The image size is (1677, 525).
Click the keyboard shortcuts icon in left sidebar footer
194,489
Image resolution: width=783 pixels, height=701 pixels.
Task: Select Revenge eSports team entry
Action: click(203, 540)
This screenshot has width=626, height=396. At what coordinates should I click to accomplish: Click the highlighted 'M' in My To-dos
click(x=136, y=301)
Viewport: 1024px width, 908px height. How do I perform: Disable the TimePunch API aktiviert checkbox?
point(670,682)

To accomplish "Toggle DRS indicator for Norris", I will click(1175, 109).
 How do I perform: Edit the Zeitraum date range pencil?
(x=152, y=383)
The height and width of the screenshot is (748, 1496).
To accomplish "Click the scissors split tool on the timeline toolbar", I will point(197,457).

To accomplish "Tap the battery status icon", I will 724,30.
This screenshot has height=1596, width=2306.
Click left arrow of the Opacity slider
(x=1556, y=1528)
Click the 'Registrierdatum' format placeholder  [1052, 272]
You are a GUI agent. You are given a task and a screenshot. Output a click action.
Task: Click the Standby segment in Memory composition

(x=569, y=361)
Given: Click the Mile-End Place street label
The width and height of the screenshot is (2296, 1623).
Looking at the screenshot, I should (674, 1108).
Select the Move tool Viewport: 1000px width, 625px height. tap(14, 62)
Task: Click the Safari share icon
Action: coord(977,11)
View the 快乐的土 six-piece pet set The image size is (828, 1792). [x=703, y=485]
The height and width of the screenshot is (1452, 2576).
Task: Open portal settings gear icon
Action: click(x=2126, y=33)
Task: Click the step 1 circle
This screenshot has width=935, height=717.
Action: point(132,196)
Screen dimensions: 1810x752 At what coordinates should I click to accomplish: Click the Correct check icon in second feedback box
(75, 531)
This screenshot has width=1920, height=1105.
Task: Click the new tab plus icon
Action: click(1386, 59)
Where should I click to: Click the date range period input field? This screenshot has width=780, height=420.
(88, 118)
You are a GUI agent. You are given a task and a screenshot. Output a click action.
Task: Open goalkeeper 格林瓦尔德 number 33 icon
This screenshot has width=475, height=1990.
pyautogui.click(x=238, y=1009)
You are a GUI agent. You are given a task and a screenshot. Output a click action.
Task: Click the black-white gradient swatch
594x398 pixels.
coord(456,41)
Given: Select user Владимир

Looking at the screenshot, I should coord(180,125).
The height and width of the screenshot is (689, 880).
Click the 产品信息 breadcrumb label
-------------------------
Directions for this task:
Copy out every row above word for word, with each line unchanged and in its original order.

Full answer:
The image size is (1677, 525).
Click the keyboard shortcuts icon in left sidebar footer
194,489
Image resolution: width=783 pixels, height=701 pixels.
Task: Select Revenge eSports team entry
Action: click(203, 540)
This screenshot has width=626, height=396. At what coordinates should I click to accomplish: Click the highlighted 'M' in My To-dos
click(x=136, y=301)
Viewport: 1024px width, 908px height. How do I perform: Disable the TimePunch API aktiviert checkbox?
point(670,682)

To accomplish "Toggle DRS indicator for Norris", I will click(1175, 109).
 How do I perform: Edit the Zeitraum date range pencil?
(x=152, y=383)
The height and width of the screenshot is (748, 1496).
To accomplish "Click the scissors split tool on the timeline toolbar", I will point(197,457).

To accomplish "Tap the battery status icon", I will 724,30.
This screenshot has height=1596, width=2306.
Click left arrow of the Opacity slider
(x=1556, y=1528)
Click the 'Registrierdatum' format placeholder  [1052, 272]
You are a GUI agent. You are given a task and a screenshot. Output a click action.
Task: Click the Standby segment in Memory composition

(x=569, y=361)
Given: Click the Mile-End Place street label
The width and height of the screenshot is (2296, 1623).
Looking at the screenshot, I should (674, 1108).
Select the Move tool Viewport: 1000px width, 625px height. tap(14, 62)
Task: Click the Safari share icon
Action: coord(977,11)
View the 快乐的土 six-piece pet set The image size is (828, 1792). [x=703, y=485]
The height and width of the screenshot is (1452, 2576).
Task: Open portal settings gear icon
Action: click(x=2126, y=33)
Task: Click the step 1 circle
This screenshot has width=935, height=717.
Action: point(132,196)
Screen dimensions: 1810x752 At what coordinates should I click to accomplish: Click the Correct check icon in second feedback box
(75, 531)
This screenshot has width=1920, height=1105.
Task: Click the new tab plus icon
Action: click(1386, 59)
Where should I click to: Click the date range period input field? This screenshot has width=780, height=420.
(88, 118)
You are a GUI agent. You are given a task and a screenshot. Output a click action.
Task: Open goalkeeper 格林瓦尔德 number 33 icon
This screenshot has width=475, height=1990.
pyautogui.click(x=238, y=1009)
You are a GUI agent. You are given a task and a screenshot. Output a click action.
Task: Click the black-white gradient swatch
594x398 pixels.
coord(456,41)
Given: Select user Владимир

Looking at the screenshot, I should coord(180,125).
The height and width of the screenshot is (689, 880).
Click the 产品信息 breadcrumb label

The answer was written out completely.